I thought you’d like those, the auction staffer said, a big smile on his face. He was feeling this mother lode of age-stained songbooks that lay on the table in front of me. I had just approached them and wasn’t sure what they contained.

Three of the songbooks with tan paper covers were titled “Rodeheaver’s Negro Spirituals.” Seeing them, I instantly knew why he had thought of me. I’m always on the lookout to anything pertaining to African American history and culture at auction.

A grouping of the songbooks of gospel sheet music sold at auction.

The songbooks were fragile, the pages so brittle that every time I touched one, small pieces dropped from it. The covers had separated from the spines on several. I’m sure the owner had not handled them in decades.

As I flipped through them, I saw that they were not all spiritual but very close. Most were books of gospel sheet music produced by black and white-owned publishing companies :

The first inside pages of a Martin & Morris songbook.

Martin & Morris Music Studios, Chicago.

The (Roberta) Martin Studio of Music, Chicago.

Theodore R. Frye Publishers, Chicago.

Johnnie Howard Franklin, St. Louis.

Battle & Odom Music Agency, Washington, DC.

Bowles Music House, Chicago.

Rodeheaver-Hall Mack Co., Indiana.

Many of the people who wrote or arranged songs published in the books had dedicated them to a husband, a wife, a father, a mother, a church or even a choir director. “Dedicated to our mother Mrs. Eva Madison, National Gospel Singer,” wrote a brother and sister who were credited with the song “You’ve Got to Be Humble” in a Martin & Morris songbook.

A notation for a song dedicated by the composers to their mother, a gospel singer.

I learned from my research that the black publishing companies sought out composers to write music that they could sell to church gospel choirs in an industry that was only beginning to take root during the 1930s. Chicago became the center of gospel-music publishing and home to some of the largest houses, including the Dorsey House of Music owned by Thomas A. Dorsey, Martin & Morris owned by Kenneth Morris and Sallie Martin, and Bowles owned by Lillian M. Bowles.

The publishing fever began with Dorsey, the man who wrote one of the most amazing gospel songs of all time – “Precious Lord, Take My Hand” – pulling this sorrowful tune out of the pain he was experiencing in 1932 after the death of his wife and son in childbirth.

Dorsey was both exasperated and dissatisfied with how he was treated by mainstream publishing companies and the lackluster way they were distributing his music. In 1932, he established his own company to sell both his music and that of other gospel singers. He was a founder of the National Convention of Gospel Choirs and Choruses (NCGCC), which held sessions each year to teach choirs how to sing gospel music.

Two books from publishing houses outside Chicago, in St. Louis and Washington, DC.

Born in Georgia, he had moved to Chicago as part of the Great Migration in 1919, and brought with him the jazz and blues of his southern origins and interspersed them with sacred music. In the 1930s, he helped organize with Theodore R. Frye the first gospel choir, a concept that spread to other churches in the city and ultimately the country.
#####
> [TASKS]
A: Reproduce, without any change, the lines of the listing from the line containing "Jsportive-Thalanvor (129, 592)" through the line containing "Reply #1 (56, 325)", including both of those lines.
B: Continue the account of the gospel songbooks found at auction, starting directly after its final sentence.

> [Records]
#####
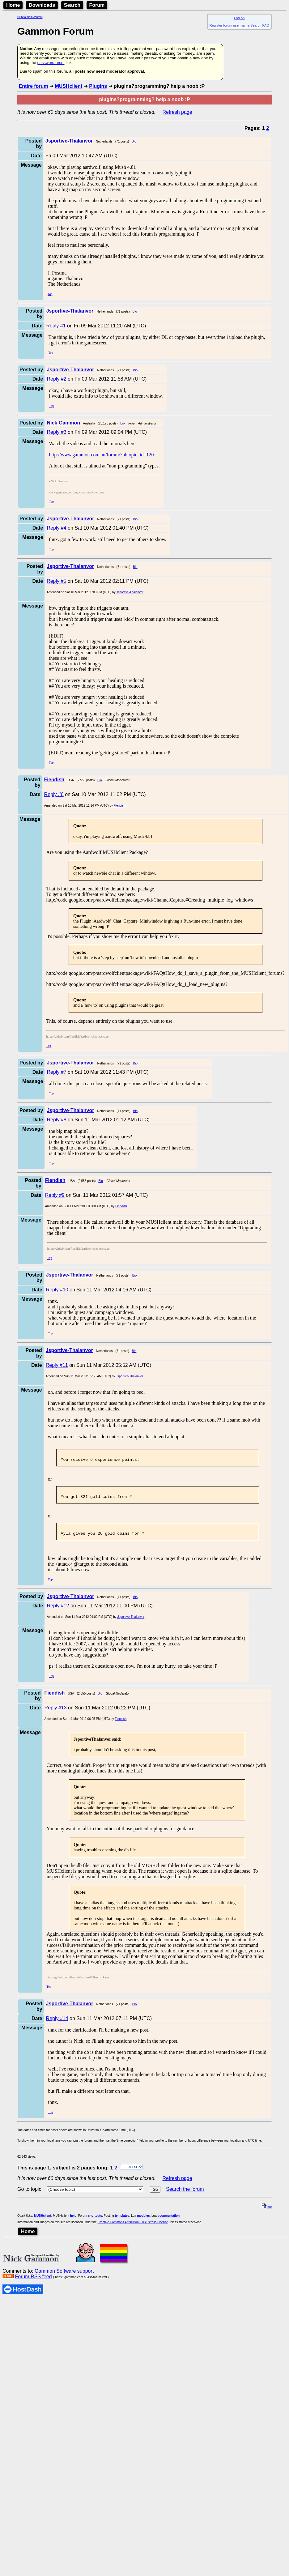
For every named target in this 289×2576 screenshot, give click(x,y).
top (267, 2212)
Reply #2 (56, 379)
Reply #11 (57, 1365)
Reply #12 (58, 1611)
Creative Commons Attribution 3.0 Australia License (133, 2227)
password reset (50, 62)
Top (50, 294)
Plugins (98, 86)
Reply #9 (55, 1195)
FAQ (265, 25)
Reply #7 (56, 1072)
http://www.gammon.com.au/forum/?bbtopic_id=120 (101, 454)
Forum (97, 5)
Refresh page (177, 112)
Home (13, 5)
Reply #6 (54, 794)
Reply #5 (56, 581)
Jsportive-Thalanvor (129, 592)
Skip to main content (30, 17)
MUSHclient (68, 86)
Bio (134, 141)
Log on (239, 18)
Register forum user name (229, 25)
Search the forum (185, 2194)
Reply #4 (56, 528)
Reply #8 (56, 1119)
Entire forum (33, 86)
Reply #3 (56, 432)
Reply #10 (57, 1289)
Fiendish (119, 805)
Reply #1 (56, 325)
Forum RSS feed (33, 2282)
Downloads (42, 5)
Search (72, 5)
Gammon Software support (64, 2276)
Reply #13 (56, 1713)
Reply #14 (57, 2024)
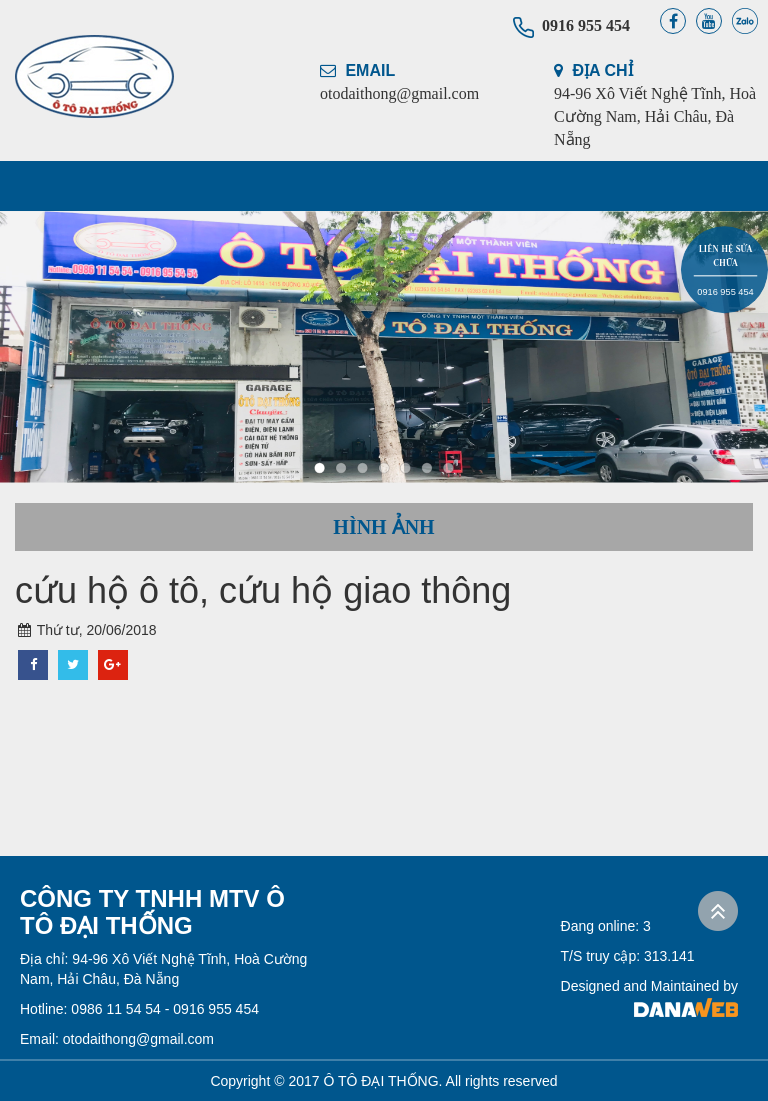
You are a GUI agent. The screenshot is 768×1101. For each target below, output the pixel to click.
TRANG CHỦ (75, 186)
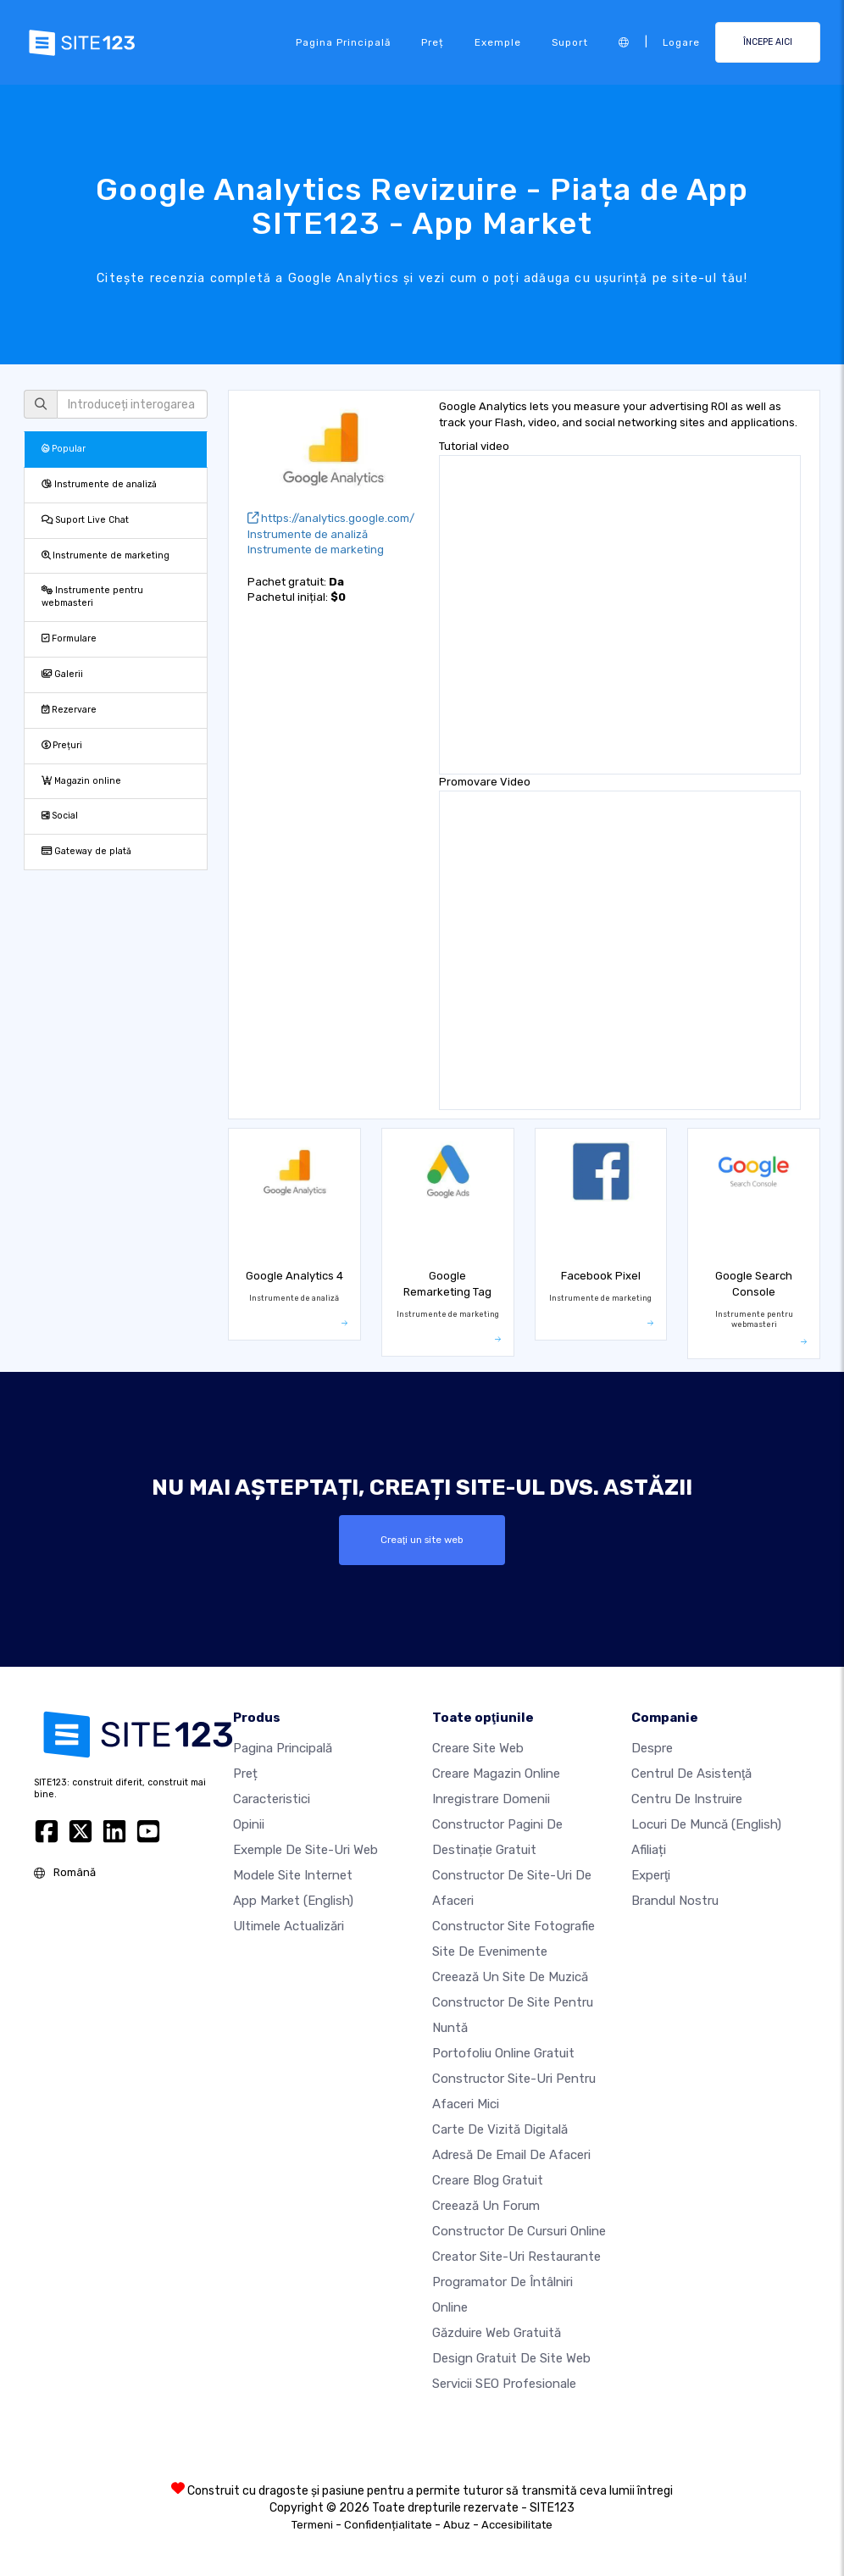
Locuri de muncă (706, 1824)
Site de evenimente (489, 1951)
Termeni (312, 2524)
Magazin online (81, 780)
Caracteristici (271, 1799)
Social (60, 815)
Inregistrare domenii (491, 1799)
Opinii (248, 1824)
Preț (432, 42)
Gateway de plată (86, 851)
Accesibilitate (516, 2524)
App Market (293, 1900)
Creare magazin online (496, 1773)
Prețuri (62, 745)
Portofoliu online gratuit (503, 2053)
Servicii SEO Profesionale (504, 2383)
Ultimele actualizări (288, 1926)
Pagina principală (343, 42)
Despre (652, 1748)
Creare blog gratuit (487, 2180)
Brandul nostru (675, 1900)
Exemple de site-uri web (305, 1849)
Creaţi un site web (422, 1540)
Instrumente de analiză (99, 484)
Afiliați (648, 1849)
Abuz (456, 2524)
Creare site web (478, 1748)
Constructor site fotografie (513, 1926)
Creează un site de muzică (510, 1977)
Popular (64, 448)
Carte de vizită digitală (500, 2129)
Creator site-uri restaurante (516, 2256)
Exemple (498, 42)
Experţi (650, 1875)
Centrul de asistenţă (691, 1773)
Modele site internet (293, 1875)
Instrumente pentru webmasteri (92, 596)
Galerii (62, 674)
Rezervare (69, 709)
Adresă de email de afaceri (511, 2154)
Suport (570, 42)
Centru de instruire (686, 1799)
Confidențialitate (388, 2524)
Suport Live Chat (85, 519)
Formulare (69, 638)
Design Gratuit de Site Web (511, 2358)
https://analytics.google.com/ (330, 518)
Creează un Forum (486, 2205)
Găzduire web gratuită (496, 2332)
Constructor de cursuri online (519, 2231)
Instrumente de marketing (105, 555)
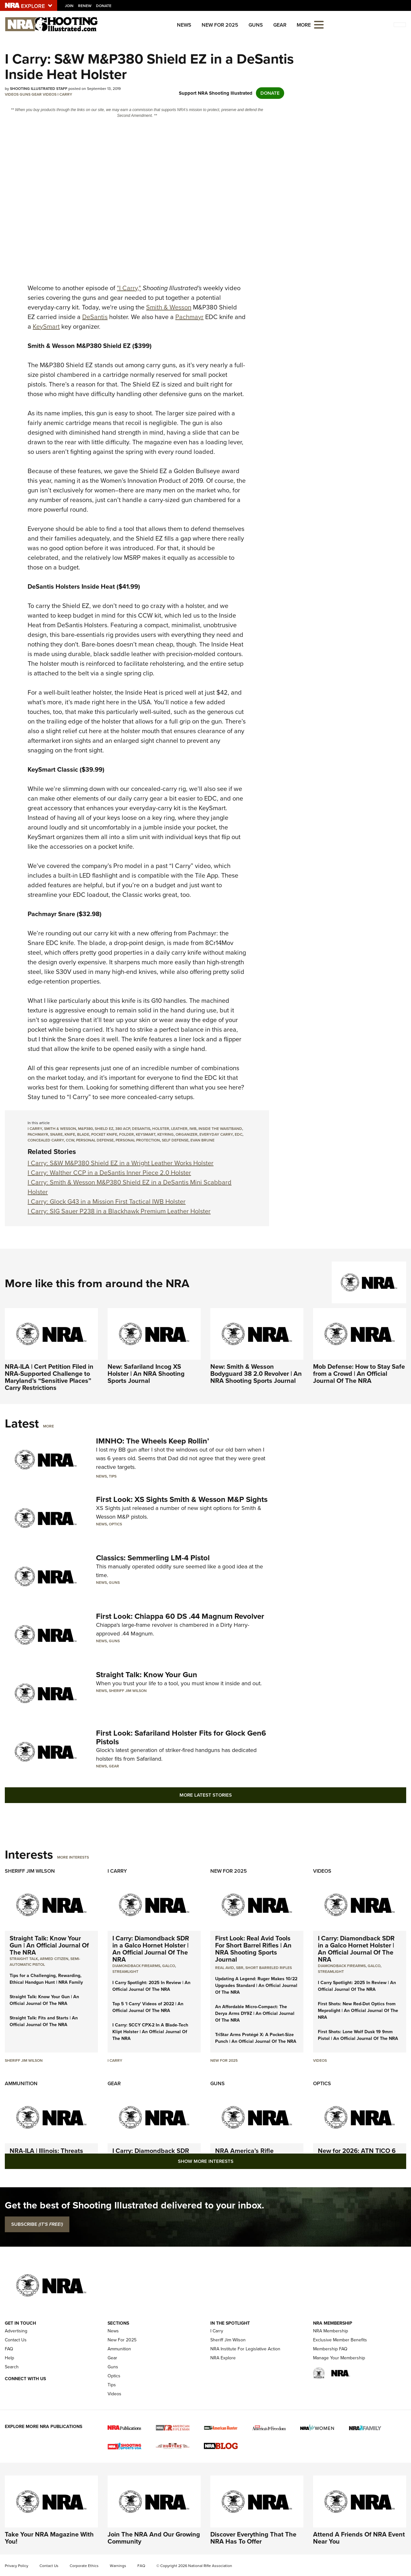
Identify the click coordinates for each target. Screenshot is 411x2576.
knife (70, 1134)
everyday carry (216, 1134)
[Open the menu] (319, 24)
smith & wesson (60, 1129)
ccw (70, 1140)
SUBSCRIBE (37, 2224)
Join (69, 6)
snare (56, 1134)
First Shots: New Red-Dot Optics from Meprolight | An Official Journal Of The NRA (358, 2010)
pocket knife (104, 1134)
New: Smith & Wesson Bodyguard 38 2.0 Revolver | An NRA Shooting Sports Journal (256, 1373)
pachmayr (38, 1134)
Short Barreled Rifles (268, 1968)
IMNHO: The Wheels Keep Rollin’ (152, 1441)
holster (160, 1129)
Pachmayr (189, 317)
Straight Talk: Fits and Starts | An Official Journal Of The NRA (44, 2021)
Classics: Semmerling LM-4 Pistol (153, 1558)
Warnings (118, 2566)
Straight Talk (24, 1959)
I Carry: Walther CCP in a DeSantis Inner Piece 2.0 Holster (109, 1172)
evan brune (202, 1140)
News (184, 25)
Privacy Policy (16, 2566)
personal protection (138, 1140)
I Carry (64, 94)
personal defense (95, 1140)
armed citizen (54, 1959)
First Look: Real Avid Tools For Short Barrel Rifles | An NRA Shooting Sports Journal (253, 1948)
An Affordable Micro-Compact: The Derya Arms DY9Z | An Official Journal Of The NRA (254, 2013)
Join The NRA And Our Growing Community (154, 2537)
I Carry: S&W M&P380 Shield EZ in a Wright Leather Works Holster (121, 1163)
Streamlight (125, 1971)
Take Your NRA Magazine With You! (49, 2537)
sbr (239, 1968)
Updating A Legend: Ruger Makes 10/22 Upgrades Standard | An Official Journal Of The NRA (256, 1985)
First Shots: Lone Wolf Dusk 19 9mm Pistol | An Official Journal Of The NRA (358, 2035)
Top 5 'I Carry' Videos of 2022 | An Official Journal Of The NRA (147, 2007)
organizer (186, 1134)
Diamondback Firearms (136, 1966)
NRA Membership (330, 2331)
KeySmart (46, 326)
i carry (35, 1129)
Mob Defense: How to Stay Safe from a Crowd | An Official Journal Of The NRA (359, 1373)
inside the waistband (220, 1129)
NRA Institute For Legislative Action (245, 2349)
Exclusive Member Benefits (340, 2340)
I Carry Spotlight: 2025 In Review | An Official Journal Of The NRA (151, 1986)
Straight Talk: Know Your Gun (146, 1674)
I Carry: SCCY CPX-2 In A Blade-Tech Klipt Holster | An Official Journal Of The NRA (150, 2032)
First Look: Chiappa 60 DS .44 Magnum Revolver (180, 1616)
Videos (12, 94)
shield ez (104, 1129)
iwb (193, 1129)
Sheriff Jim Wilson (128, 1691)
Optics (115, 1524)
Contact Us (16, 2340)
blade (83, 1134)
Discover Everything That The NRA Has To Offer (253, 2537)
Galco (168, 1966)
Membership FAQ (330, 2349)
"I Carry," (129, 288)
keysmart (145, 1134)
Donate (103, 6)
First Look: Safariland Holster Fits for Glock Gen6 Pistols (181, 1737)
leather (179, 1129)
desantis (141, 1129)
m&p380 (85, 1129)
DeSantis (95, 317)
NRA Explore (223, 2358)
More (48, 1426)
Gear (279, 25)
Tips (113, 1476)
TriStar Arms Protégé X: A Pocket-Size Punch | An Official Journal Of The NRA (255, 2038)
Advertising (16, 2331)
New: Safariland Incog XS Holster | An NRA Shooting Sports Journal (146, 1373)
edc (238, 1134)
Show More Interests (205, 2161)
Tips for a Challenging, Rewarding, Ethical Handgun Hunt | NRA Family (46, 1979)
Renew (85, 6)
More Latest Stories (205, 1795)
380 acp (122, 1129)
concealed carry (46, 1140)
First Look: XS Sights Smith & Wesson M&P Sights (181, 1499)
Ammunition (21, 2083)
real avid (224, 1968)
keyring (165, 1134)
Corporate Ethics (84, 2566)
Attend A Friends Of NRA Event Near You (359, 2537)
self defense (175, 1140)
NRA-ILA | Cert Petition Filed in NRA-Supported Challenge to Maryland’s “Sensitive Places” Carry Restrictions (49, 1377)
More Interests (73, 1857)
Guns (256, 25)
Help (9, 2358)
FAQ (9, 2349)
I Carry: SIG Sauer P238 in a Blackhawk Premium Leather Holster (119, 1211)
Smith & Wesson (168, 307)
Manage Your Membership (339, 2358)
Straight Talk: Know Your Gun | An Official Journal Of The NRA (49, 1945)
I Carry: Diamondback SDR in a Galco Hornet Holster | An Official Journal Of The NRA (150, 1948)
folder (126, 1134)
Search (12, 2367)
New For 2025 (220, 25)
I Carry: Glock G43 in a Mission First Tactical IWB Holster (107, 1201)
#####
> [RESPONSE LIST]
A:
Jsportive-Thalanvor (129, 592)
Skip to main content (30, 17)
MUSHclient (68, 86)
Bio (134, 141)
Log on (239, 18)
Register forum user name (229, 25)
Search the forum (185, 2194)
Reply #4 (56, 528)
Reply #8 (56, 1119)
Entire forum (33, 86)
Reply #3 (56, 432)
Reply #10 (57, 1289)
Fiendish (119, 805)
Reply #1 (56, 325)

B:
With his publishing company, Dorsey – considered the father of black gospel music – had started a movement. Many gospel composers in Chicago followed his lead, but the craze was not confined to that city. I found mention of black gospel publishing houses in Philadelphia; Gary, IN, and Pittsburgh, PA, and I’m sure there were others.

Here’s a sampling of what I found out about some of the houses, whose songbooks I bought at the auction:

Martin & Morris

Kenneth Morris and Sally Martin opened their publishing house in 1940 and it outlasted all of the rest, dissolving in the 1990s. Morris arranged and composed most of the music (he wrote 300 songs, including “Just a Closer Walk with Thee,” an early version of which he had overheard a train porter singing), while Martin spent her time promoting the company. Their catalog of songs is housed in the Harold Washington Library Center in Chicago.

Sheet music by James Cleveland and sung by the Roberta Martin Singers.

Martin’s Studio of Music

Roberta Martin was a singer, pianist, composer, and arranger who formed the Roberta Martin Singers, which at one point included Dinah Washington and Della Reese. She founded her music company in 1939, focusing on her own songs and those of James Cleveland, Dorothy Norwood and others through the years. The lot of songbooks at auction included sheet music for a song titled “Nothing But A God” written by Cleveland, arranged by Martin and sung by the Roberta Martin Singers.

These songbooks by Theodore R. Frye are delicate and the pages brittle.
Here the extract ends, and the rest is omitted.